*** Data section Section Begins ***
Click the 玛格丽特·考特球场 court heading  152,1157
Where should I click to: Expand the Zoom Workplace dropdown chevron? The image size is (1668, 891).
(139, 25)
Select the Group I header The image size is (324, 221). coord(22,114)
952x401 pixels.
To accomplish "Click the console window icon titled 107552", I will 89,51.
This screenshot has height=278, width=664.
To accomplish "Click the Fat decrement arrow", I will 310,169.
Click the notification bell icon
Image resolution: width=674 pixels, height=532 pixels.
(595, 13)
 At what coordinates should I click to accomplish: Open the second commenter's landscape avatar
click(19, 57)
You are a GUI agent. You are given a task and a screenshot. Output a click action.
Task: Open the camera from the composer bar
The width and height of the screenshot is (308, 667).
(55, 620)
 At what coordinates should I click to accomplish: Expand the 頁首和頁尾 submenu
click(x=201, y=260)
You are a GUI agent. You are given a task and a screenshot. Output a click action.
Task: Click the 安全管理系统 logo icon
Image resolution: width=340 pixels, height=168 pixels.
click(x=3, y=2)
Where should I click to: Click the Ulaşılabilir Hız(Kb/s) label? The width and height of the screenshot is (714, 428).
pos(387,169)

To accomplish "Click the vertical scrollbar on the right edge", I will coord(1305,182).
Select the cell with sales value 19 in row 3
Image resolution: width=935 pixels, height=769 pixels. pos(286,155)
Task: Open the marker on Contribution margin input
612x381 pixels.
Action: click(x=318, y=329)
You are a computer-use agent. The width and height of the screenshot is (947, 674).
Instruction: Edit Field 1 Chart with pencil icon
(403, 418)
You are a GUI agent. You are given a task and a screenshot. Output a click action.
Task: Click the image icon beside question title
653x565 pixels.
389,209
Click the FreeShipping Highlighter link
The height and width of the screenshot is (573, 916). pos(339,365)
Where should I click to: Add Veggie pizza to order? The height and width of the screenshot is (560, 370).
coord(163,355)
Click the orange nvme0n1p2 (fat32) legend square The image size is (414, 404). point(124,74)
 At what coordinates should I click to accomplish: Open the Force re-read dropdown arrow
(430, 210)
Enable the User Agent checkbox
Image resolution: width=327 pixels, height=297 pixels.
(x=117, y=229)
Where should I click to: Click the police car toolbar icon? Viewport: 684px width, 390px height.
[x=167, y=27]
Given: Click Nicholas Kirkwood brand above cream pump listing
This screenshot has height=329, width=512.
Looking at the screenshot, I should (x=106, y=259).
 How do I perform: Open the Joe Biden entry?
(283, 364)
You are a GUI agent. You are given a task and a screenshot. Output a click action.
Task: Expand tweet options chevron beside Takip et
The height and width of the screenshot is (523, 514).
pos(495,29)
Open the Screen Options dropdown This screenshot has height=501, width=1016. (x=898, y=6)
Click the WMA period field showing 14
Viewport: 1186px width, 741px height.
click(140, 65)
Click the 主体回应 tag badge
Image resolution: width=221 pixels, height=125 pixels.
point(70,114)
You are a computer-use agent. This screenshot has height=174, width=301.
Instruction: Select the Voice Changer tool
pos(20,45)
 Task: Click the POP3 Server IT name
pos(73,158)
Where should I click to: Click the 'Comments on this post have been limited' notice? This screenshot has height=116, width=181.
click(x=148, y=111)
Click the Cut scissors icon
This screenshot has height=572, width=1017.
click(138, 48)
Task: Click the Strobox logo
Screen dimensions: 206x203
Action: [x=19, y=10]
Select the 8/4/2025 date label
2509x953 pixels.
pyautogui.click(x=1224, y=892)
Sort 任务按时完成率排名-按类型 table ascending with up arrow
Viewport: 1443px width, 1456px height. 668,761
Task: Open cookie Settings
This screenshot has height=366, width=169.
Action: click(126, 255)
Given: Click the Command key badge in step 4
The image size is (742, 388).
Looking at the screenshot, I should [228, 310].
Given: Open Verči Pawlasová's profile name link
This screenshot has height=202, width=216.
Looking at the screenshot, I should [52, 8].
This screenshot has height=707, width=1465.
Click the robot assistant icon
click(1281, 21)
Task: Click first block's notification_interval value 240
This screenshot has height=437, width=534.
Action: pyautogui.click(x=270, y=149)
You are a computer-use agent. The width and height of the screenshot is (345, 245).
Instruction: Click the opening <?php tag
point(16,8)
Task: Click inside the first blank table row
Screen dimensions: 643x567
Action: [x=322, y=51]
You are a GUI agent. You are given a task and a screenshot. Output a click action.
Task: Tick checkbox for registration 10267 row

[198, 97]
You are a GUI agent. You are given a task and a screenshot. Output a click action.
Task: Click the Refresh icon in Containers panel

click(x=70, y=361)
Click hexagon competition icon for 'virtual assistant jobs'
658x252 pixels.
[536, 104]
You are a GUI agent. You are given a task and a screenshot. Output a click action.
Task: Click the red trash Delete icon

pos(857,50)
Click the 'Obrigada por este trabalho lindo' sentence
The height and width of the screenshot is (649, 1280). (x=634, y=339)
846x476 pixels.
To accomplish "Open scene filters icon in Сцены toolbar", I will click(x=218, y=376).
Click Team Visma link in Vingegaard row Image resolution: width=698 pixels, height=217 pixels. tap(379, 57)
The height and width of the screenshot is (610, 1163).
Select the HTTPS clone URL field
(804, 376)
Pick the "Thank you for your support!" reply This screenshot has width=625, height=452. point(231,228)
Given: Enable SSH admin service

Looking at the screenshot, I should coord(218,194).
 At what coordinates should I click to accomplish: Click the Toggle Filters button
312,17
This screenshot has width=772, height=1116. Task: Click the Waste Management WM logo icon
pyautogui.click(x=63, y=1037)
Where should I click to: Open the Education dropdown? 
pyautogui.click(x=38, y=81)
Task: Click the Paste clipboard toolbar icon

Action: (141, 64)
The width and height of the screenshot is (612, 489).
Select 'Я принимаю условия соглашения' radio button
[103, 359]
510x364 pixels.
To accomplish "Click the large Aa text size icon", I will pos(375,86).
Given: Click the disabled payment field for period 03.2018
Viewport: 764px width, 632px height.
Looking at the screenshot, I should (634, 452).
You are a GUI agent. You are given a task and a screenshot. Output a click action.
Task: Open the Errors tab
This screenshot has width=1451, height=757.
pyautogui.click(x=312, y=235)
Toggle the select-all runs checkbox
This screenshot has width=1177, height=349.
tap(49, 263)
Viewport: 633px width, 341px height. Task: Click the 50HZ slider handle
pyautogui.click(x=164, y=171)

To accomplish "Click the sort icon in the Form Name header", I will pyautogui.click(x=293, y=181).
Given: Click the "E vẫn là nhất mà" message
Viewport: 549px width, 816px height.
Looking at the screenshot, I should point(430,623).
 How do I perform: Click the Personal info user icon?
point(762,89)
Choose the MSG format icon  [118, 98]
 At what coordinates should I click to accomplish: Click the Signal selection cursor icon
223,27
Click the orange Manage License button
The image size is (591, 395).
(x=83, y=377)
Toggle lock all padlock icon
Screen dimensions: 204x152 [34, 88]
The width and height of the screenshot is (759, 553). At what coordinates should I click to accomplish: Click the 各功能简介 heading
*** Data section Section Ends ***
▶ _Work to complete_
Each line from the top of the listing down to and including the one containing "This screenshot has height=278, width=664." should be transcribed exactly; nothing else is to be output.

▶ _Output below_
Click the 玛格丽特·考特球场 court heading  152,1157
Where should I click to: Expand the Zoom Workplace dropdown chevron? The image size is (1668, 891).
(139, 25)
Select the Group I header The image size is (324, 221). coord(22,114)
952x401 pixels.
To accomplish "Click the console window icon titled 107552", I will 89,51.
This screenshot has height=278, width=664.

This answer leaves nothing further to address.